Henry Clay's Legislative Maneuvering
Speaker of the House Henry Clay of Kentucky, in a desperate bid to break the deadlock, divided the Senate bills. Clay and his pro-compromise allies succeeded in pressuring half of the anti-restrictionist Southerners in the House to submit to the passage of the Thomas proviso and maneuvered a number of restrictionist northerners in the House to acquiesce in supporting Missouri as a slave state. Brown noted that Henry Clay managed to bring up the separate parts of the compromise separately in the House, enabling the Old Republicans in the South to provide him with a margin of victory on the closely contested Missouri statehood bill while saved their pride by voting against the Thomas Proviso. The Senate decided to connect the two measures. It passed a bill for the admission of Maine with an amendment enabling the people of Missouri to form a state constitution. Before the bill was returned to the House, a second amendment was adopted, on the motion of Jesse B. Thomas of Illinois, to exclude slavery from the Louisiana Territory north of the latitude 36°30' north, the southern boundary of Missouri, except within the limits of the proposed state of Missouri. The vote in the Senate was 24-20 for the compromise. The amendment and the bill passed in the Senate on February 17 and the 18th of February 1820. The House then approved the Senate compromise amendment, 90, 87, with all of the opposition coming from representatives from the free states.
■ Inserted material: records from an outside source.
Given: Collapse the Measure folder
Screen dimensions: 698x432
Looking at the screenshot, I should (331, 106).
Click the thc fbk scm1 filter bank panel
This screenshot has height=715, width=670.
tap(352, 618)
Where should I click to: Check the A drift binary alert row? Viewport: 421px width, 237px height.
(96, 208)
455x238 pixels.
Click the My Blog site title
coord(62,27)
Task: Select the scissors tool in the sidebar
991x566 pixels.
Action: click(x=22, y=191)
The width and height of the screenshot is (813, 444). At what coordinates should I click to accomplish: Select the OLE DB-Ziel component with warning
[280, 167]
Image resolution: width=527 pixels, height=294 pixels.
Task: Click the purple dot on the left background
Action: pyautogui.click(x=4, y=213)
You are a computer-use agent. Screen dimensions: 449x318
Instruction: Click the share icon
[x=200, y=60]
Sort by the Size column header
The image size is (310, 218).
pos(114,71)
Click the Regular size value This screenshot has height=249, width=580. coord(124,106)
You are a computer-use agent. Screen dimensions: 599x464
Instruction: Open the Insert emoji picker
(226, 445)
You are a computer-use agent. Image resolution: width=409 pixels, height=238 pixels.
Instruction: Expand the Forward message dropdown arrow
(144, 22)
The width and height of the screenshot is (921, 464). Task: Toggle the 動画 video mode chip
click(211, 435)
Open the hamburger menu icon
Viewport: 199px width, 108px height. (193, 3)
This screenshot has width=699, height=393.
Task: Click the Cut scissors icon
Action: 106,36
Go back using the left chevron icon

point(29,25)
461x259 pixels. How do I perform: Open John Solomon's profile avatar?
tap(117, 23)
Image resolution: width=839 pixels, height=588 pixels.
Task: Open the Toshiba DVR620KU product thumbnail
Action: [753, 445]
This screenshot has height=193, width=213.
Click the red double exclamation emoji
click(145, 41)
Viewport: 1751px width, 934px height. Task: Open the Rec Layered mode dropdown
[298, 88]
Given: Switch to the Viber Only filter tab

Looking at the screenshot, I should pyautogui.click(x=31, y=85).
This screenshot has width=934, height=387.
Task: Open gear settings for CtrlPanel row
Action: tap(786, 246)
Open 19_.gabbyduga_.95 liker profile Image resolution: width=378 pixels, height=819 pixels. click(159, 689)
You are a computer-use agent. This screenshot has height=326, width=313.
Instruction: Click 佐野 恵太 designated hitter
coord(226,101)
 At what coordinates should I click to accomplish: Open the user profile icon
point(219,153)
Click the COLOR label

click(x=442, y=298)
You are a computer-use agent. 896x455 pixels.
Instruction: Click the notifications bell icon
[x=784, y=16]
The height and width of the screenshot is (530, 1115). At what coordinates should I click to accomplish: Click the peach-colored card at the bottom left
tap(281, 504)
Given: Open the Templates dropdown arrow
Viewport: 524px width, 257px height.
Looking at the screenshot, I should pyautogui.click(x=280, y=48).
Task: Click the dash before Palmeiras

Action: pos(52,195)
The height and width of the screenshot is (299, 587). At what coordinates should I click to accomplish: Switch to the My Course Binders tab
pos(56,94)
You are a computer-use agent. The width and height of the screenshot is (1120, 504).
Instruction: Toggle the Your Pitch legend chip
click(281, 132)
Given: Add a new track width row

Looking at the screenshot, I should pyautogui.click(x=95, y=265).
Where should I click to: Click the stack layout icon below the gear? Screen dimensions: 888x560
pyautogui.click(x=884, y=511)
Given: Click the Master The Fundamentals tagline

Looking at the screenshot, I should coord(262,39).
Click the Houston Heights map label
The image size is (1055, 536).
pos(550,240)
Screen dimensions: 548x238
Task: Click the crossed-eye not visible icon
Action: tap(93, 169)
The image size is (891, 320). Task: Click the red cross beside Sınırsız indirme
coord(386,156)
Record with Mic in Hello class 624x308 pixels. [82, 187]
The House then approved the whole bill 134, 42 with opposition from the southern states. Under the influence of Kentucky Representative Henry Clay, who became known as 'The Great Compromiser', an act of admission was finally passed that the exclusionary clause of the Missouri constitution should never be construed to authorize the passage of any law impairing the privileges and immunities of any U.S. citizen. That deliberately ambiguous provision is sometimes known as the Second Missouri Compromise. The two houses were at odds on the issue of the legality of slavery but also on the parliamentary question of the inclusion of Maine and Missouri in the same bill. The committee recommended the enactment of two laws, one for the admission of Maine and the other an enabling act for Missouri. It also recommended having no restrictions on slavery but keeping the Thomas Amendment. Both houses agreed, and the measures were passed on the 5th of March 1820, and signed by President James Monroe on March 6.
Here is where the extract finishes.